As for the method of disappearing people, surgicality is rarely if ever the point. Sure, they’ll make some trouble makers disappear, but really, it’s the fact that unmarked vans filled with unmarked paramilitaries are going around rousting innocent people out of bed at 3 AM that really makes it work like a charm. It is an instrument of State Terror, first and foremost. Randomness is what terrifies the living crap out of “normal” people who might be prone to mouthing off down at the neighborhood tavern after work. Ultimately, that is the real goal of this strategy of social control. The image of surgical removals is what justifies it, so people can denounce their neighbors after they’ve been picked up. “I don’t know what they did, but they must have done something to deserve it…” So on and so forth.
Disappearing people also makes it easy to torture them, since no one knows where they are, or even if they’re in prison at all. And with torture comes false confessions and the odd show trial, so people can see how awesome the system is at protecting them from subversives!
The US has a long history of this sort of thing elsewhere in the world. The US was central in developing the logistical structures Pinochet needed to pull of his “reforms” of Chilean society. So DOD has decades of knowledge in how to carry this out in an efficient manner.
It seems it is now our turn to be “reformed” along similar lines. I figure if Obama doesn’t pull the proverbial trigger on this, his successor will. Indeed, perhaps that will be one of his selling points: With me in power, you won’t be disappeared.
I’m starting to think the USG keeps two sets of policy “books.” One for the public, and one for itself. I’ve been slogging through various LEA policies and guidelines for managing free speech-related events and I don’t see anything that says it’s somehow OK to do any of the things we’ve seen across the country with respect to OWS. Indeed, DOJs own guidelines would suggest having Israelis, Bahrainis and Jordanians training US LEOs on “crowd control” wouldn’t even be remotely allowable.

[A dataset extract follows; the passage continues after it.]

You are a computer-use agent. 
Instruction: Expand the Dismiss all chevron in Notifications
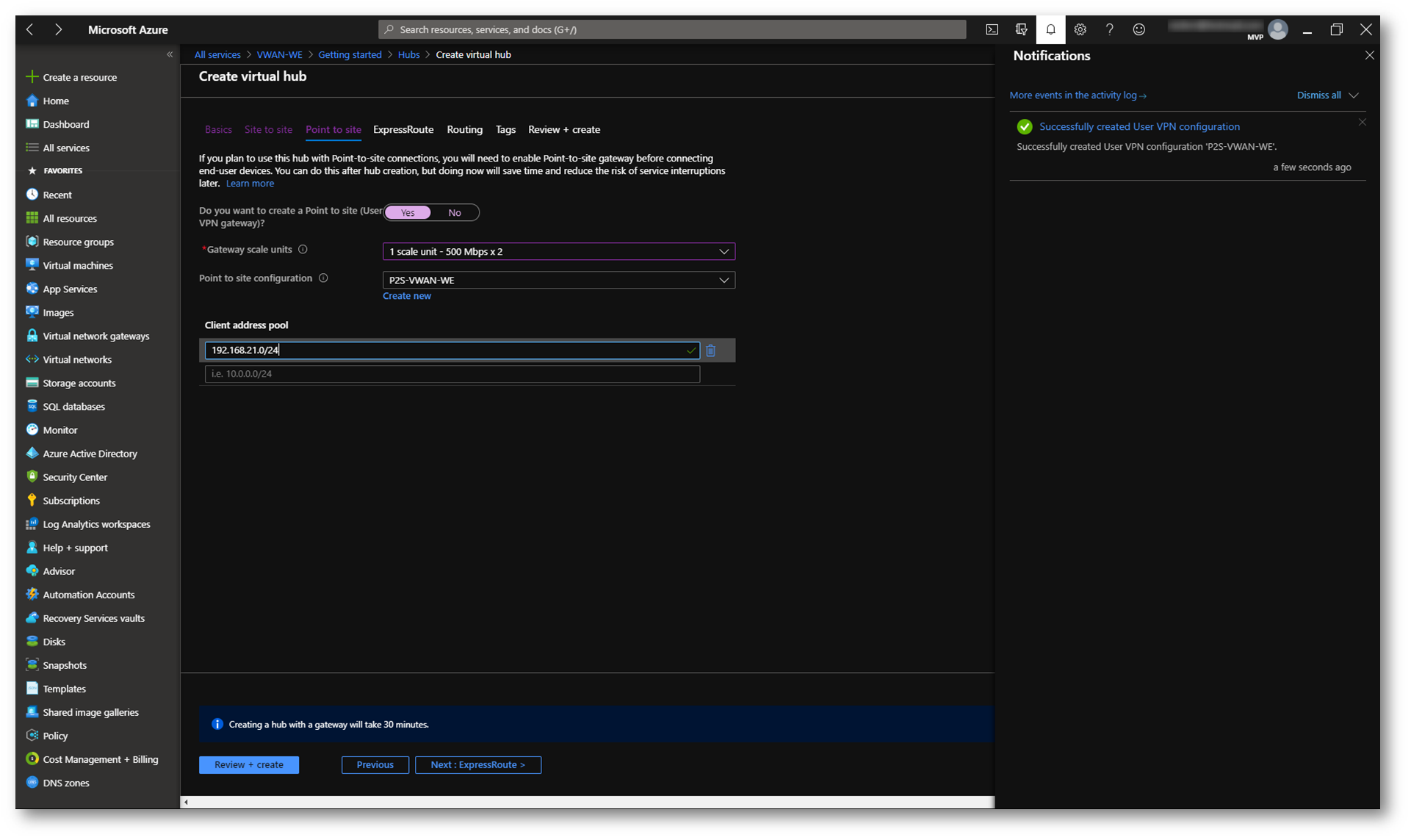tap(1354, 95)
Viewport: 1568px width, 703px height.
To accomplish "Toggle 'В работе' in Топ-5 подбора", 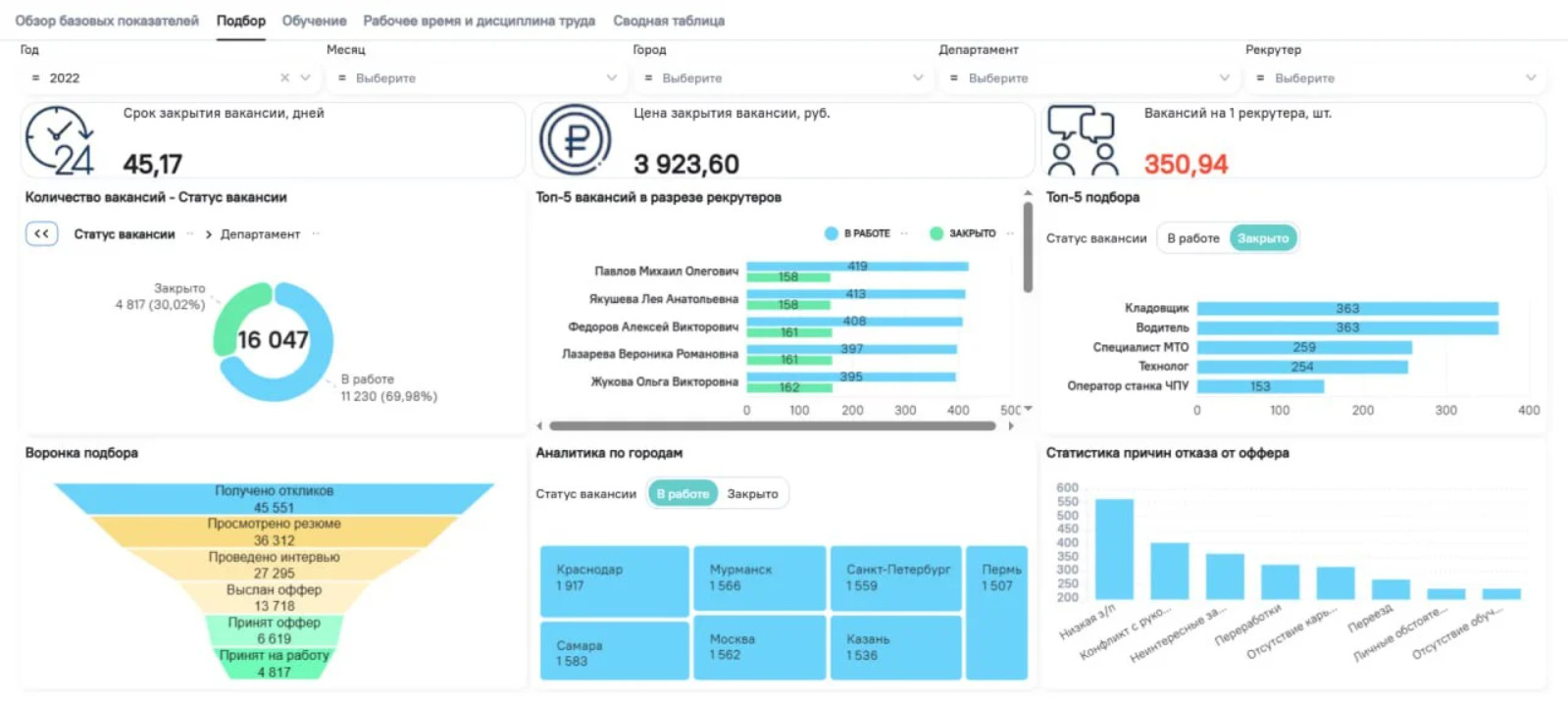I will (1192, 238).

And yet, that’s exactly what’s happening. Perhaps that’s where the privatization comes in. They have their own set of policy books.
Sadie Baker [New]
Sunday, 18 Dec, 2011 at 11:28 am
As a friend who is far wittier than I put it “Obama’s re-electon strategy = Vote for me or Newt will indefinitely detain you.”
Sigh.
Emocrat [New]
Sunday, 18 Dec, 2011 at 12:17 pm
They say great minds think alike. ;^)
David [New]
Saturday, 17 Dec, 2011 at 7:02 am
Electorally perhaps, but in terms of policy the reinvention of the conservative wing of the Republican Party as the Tea Party was pretty successful. And it was also effective (before the nomination process began) at uniting the party and energizing them – things that are always underappreciated on the other side of the spectrum.
That said, I think the talk of Republicans divided is way overblown. Rachel has been banging this drum since Obama took office. I tend to believe that the party will get behind whoever wins the nomination (which will likely be determined by elite support, which means probably Romney), unless the recent changes to their system throws a wrench in the process of elite self-organization.
Your point about Newt revealing what conservatism is all about is a good one, yet with the neoliberals in charge, as you say, we’ll never see the Democratic Party challenge them over that. We’ll keep arguing that their policies won’t lead to the outcomes they claim they want, or fighting over facts, or attacking individual Republicans for saying horrible things instead of noticing how ordinary those claims have become.